• _THE DATA_:
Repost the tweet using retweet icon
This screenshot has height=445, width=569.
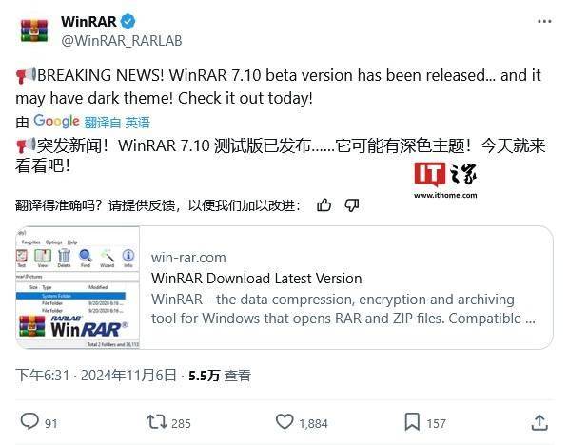(156, 422)
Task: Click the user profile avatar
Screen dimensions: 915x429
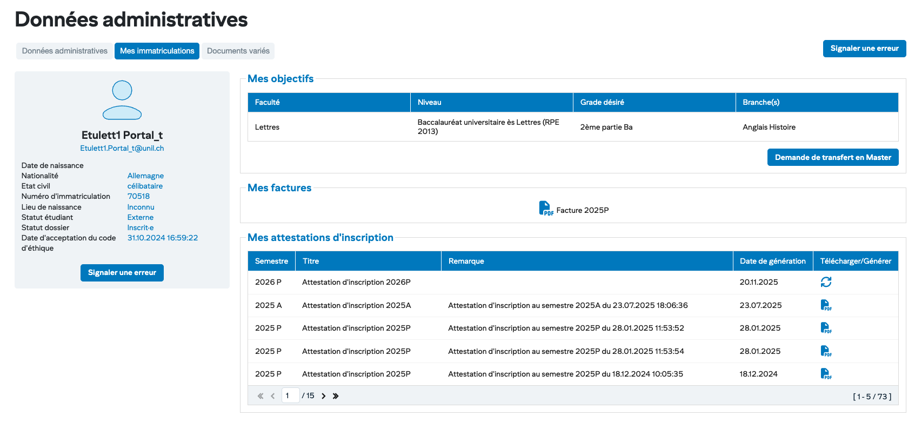Action: [122, 100]
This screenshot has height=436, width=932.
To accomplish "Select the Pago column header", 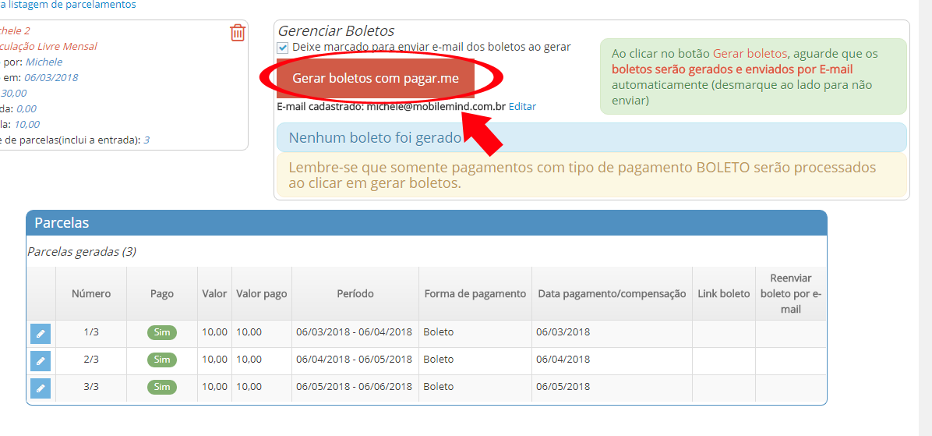I will [162, 294].
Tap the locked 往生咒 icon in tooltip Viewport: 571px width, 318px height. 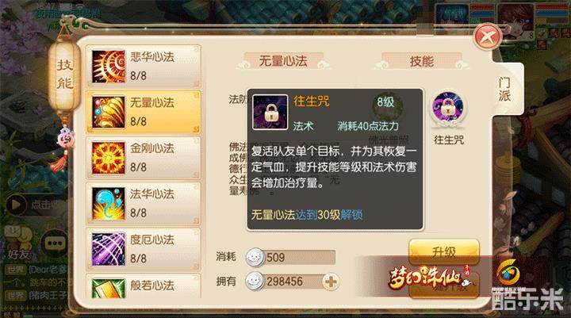point(270,112)
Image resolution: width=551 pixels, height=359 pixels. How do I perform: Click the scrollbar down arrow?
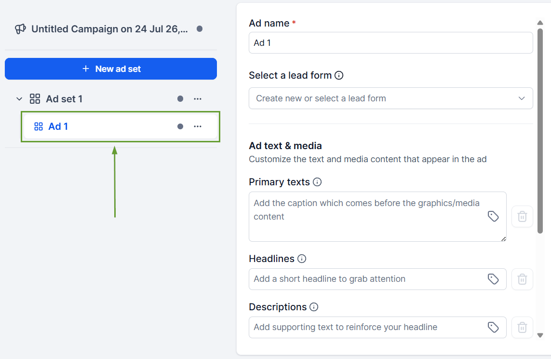tap(540, 335)
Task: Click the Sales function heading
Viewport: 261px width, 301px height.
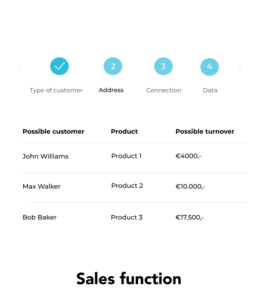Action: [128, 279]
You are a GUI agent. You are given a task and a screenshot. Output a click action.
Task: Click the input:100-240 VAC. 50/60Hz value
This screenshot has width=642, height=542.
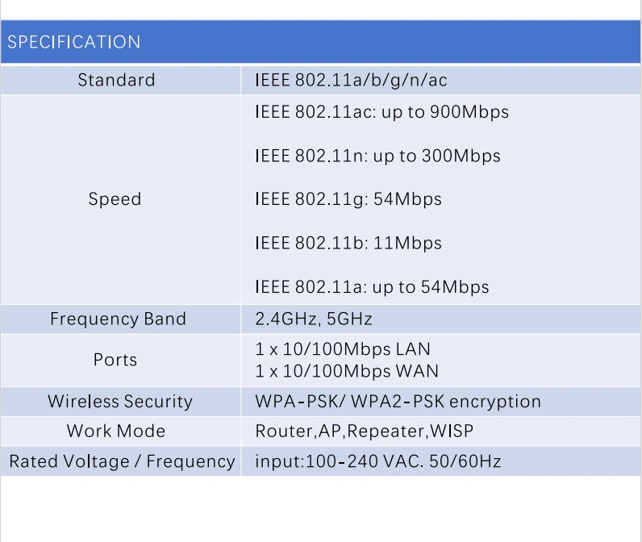[x=378, y=461]
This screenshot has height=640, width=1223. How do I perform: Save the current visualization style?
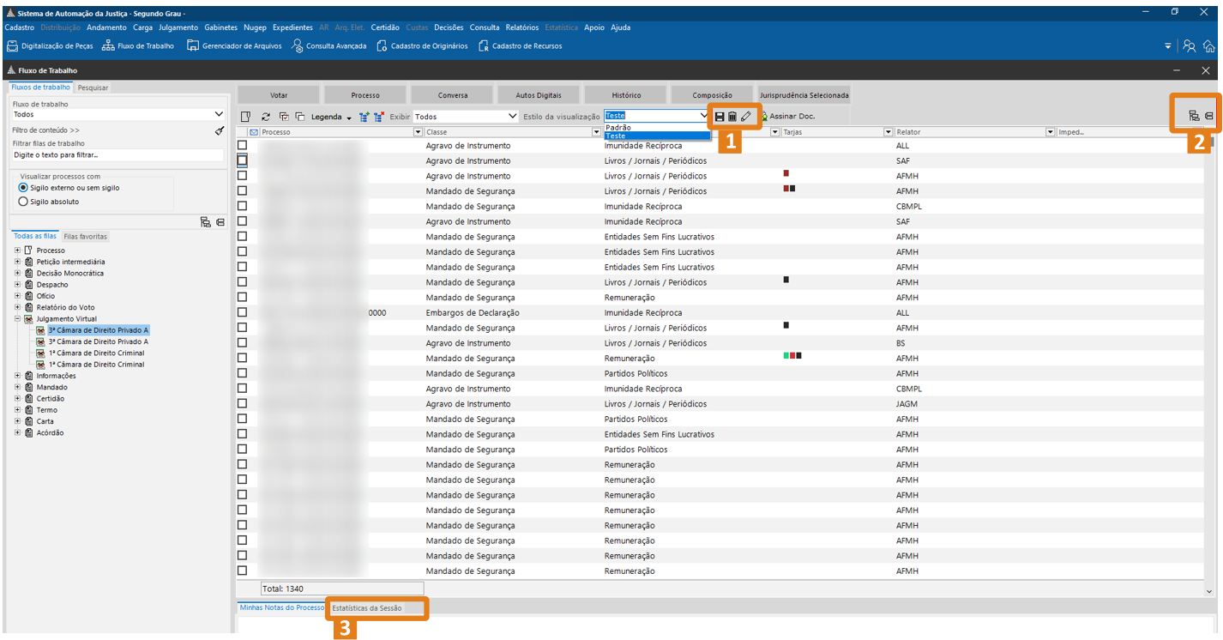pos(720,117)
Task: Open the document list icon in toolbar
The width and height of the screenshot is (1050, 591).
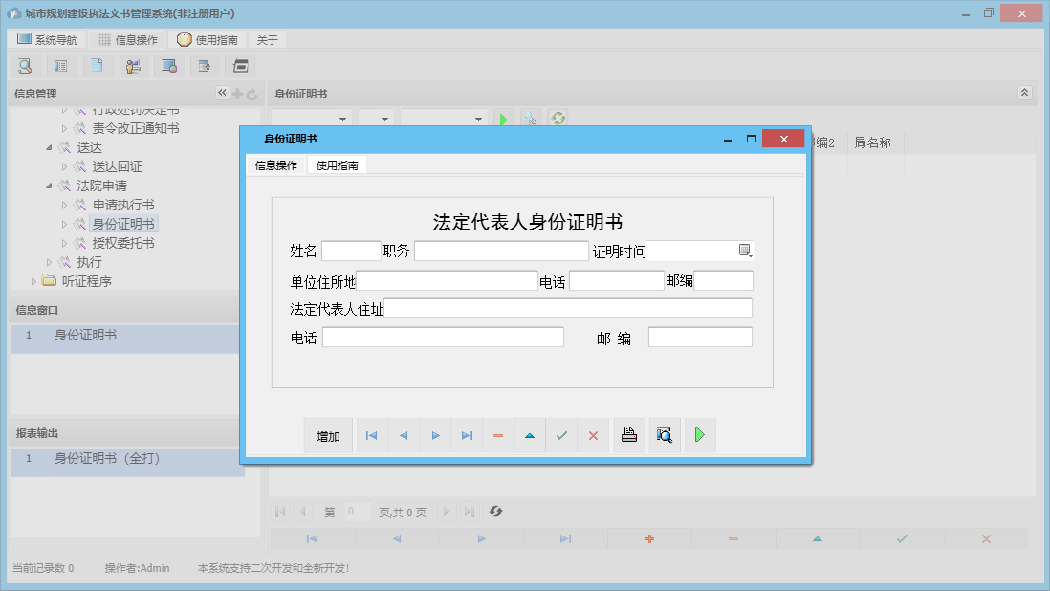Action: coord(61,65)
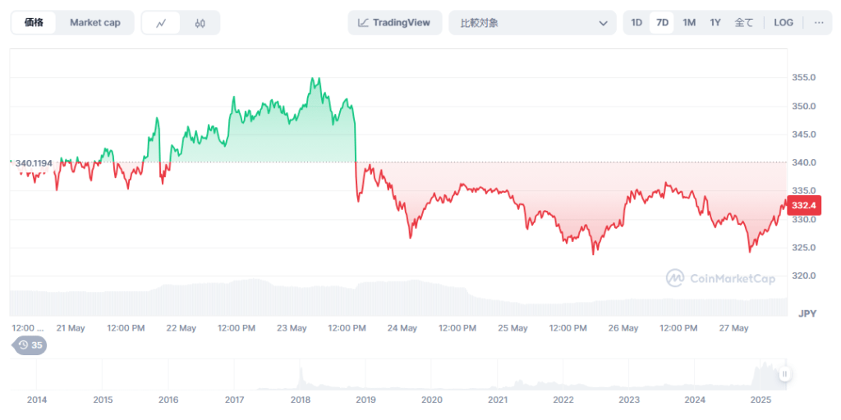Choose the 1Y time range

click(715, 23)
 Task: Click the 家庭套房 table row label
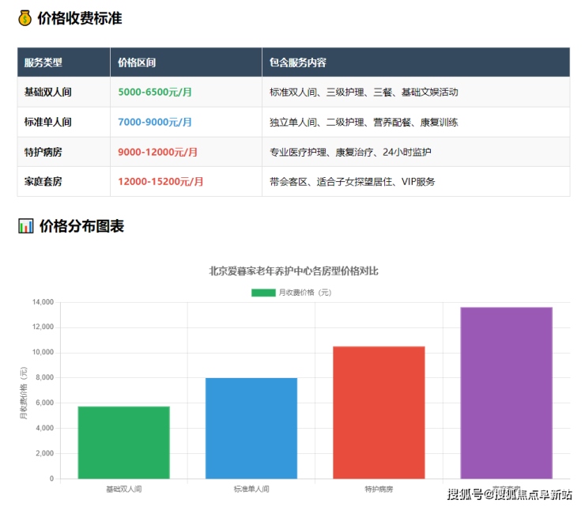pos(43,182)
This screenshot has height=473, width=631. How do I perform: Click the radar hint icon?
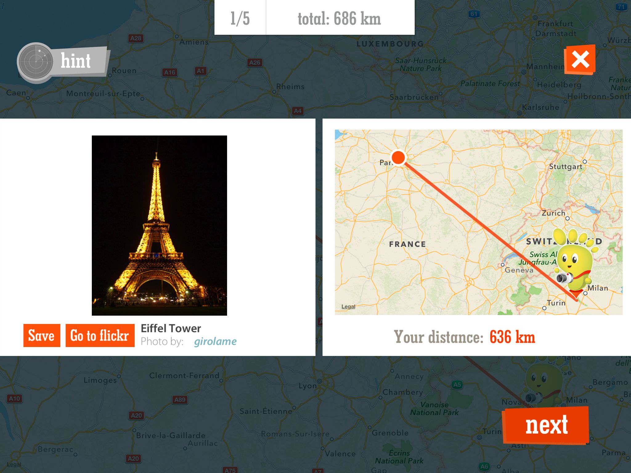(36, 63)
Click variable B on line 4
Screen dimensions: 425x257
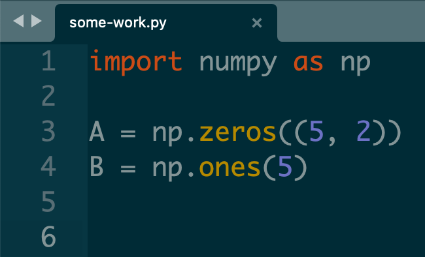click(97, 166)
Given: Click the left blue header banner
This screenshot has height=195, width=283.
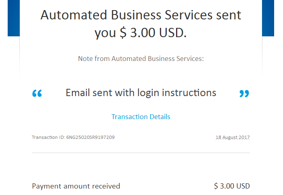Looking at the screenshot, I should [x=14, y=18].
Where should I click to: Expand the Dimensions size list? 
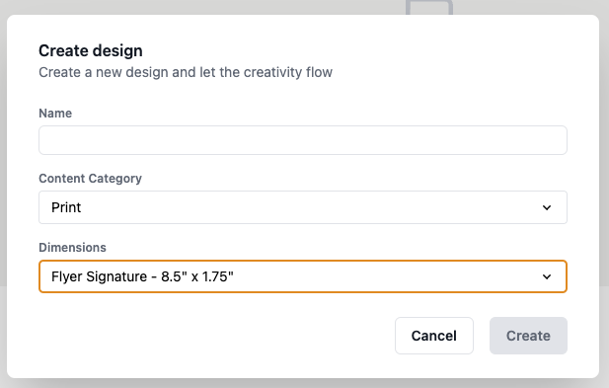(303, 276)
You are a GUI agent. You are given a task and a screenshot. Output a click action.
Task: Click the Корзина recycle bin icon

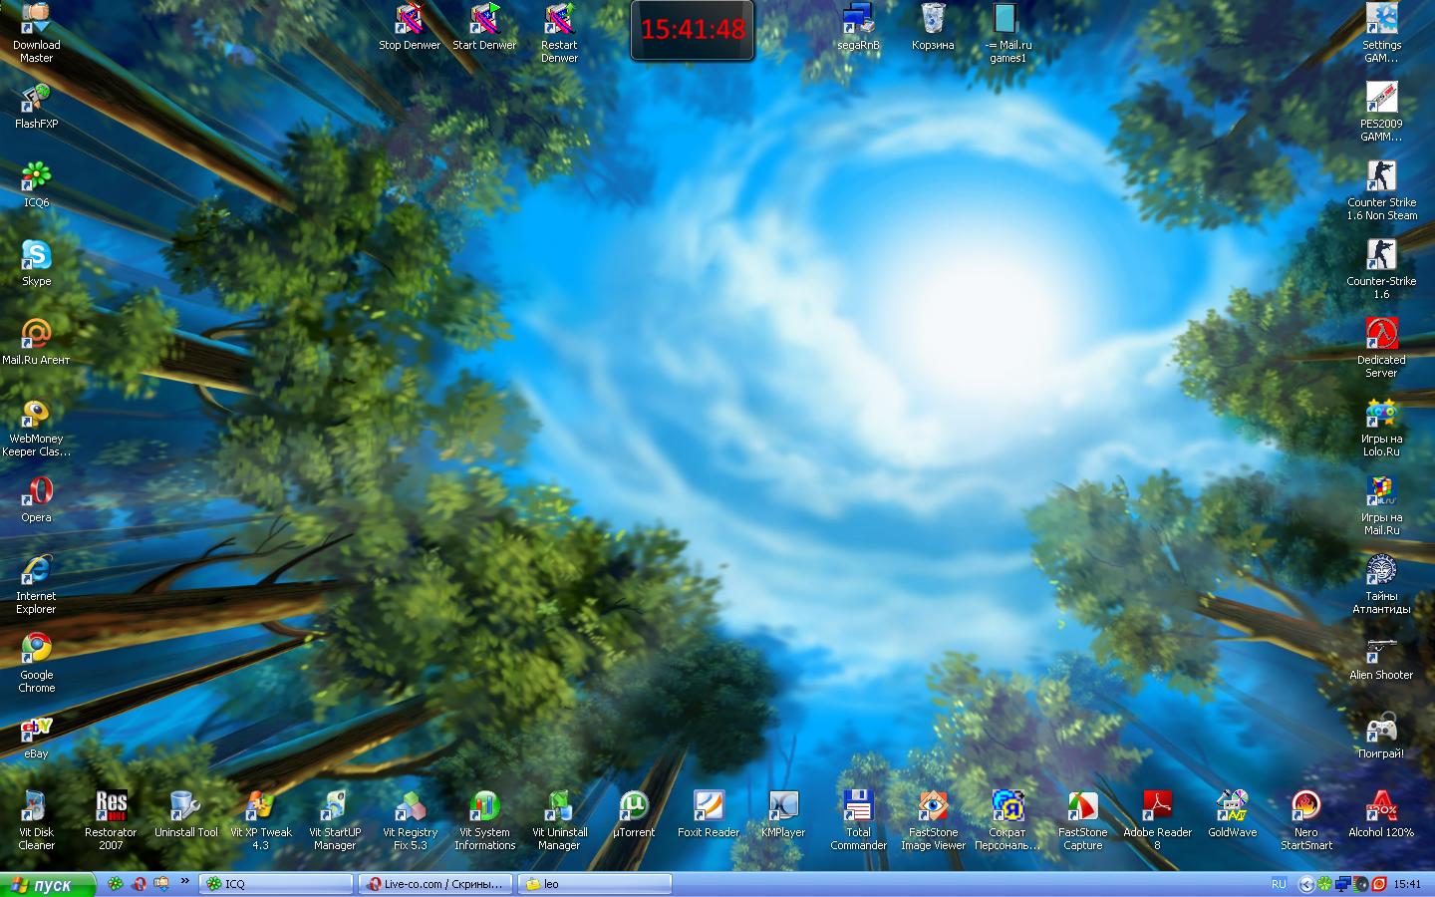click(933, 20)
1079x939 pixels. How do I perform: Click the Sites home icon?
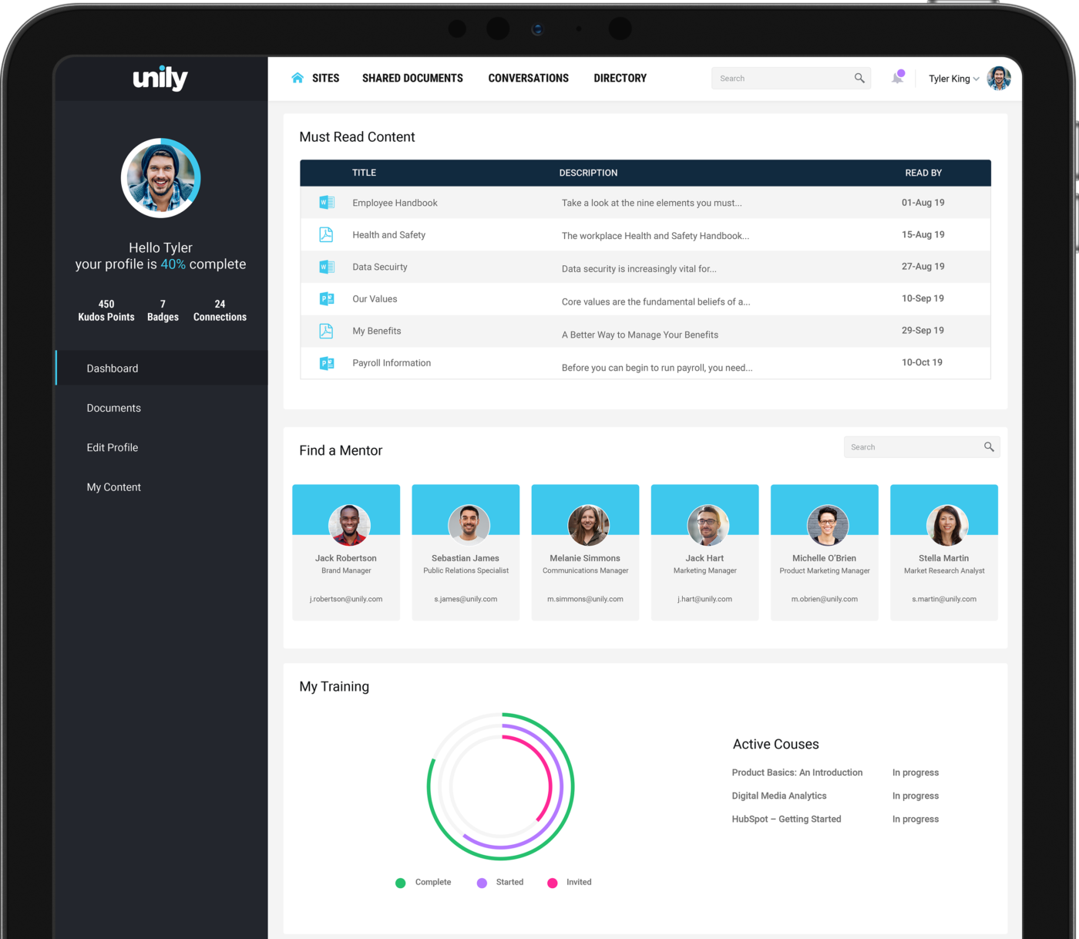tap(297, 78)
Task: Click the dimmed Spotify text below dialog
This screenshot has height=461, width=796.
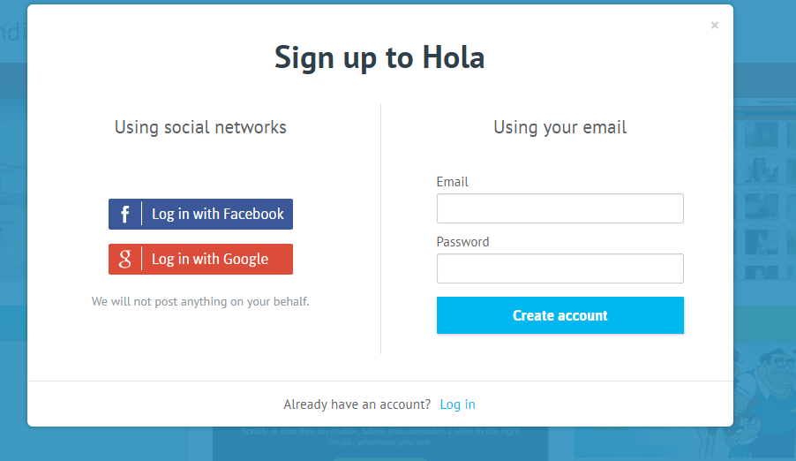Action: point(380,436)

• _EXERCISE GOAL_: Without any pictures, reproduce exactly the lines from the line that contains "Click variable B on line 4" to the end of the entries above, both ends included.

• _TASK OUTPUT_:
Click variable B on line 4
Screen dimensions: 425x257
click(97, 166)
Given: Click the left blue header banner
This screenshot has height=195, width=283.
Looking at the screenshot, I should [x=14, y=18].
Where should I click to: Expand the Dimensions size list? 
(303, 276)
You are a GUI agent. You are given a task and a screenshot. Output a click action.
Task: Click the Корзина recycle bin icon

click(933, 20)
1079x939 pixels. How do I perform: Click the Sites home icon?
tap(297, 78)
Task: Click the dimmed Spotify text below dialog
This screenshot has height=461, width=796.
Action: point(380,436)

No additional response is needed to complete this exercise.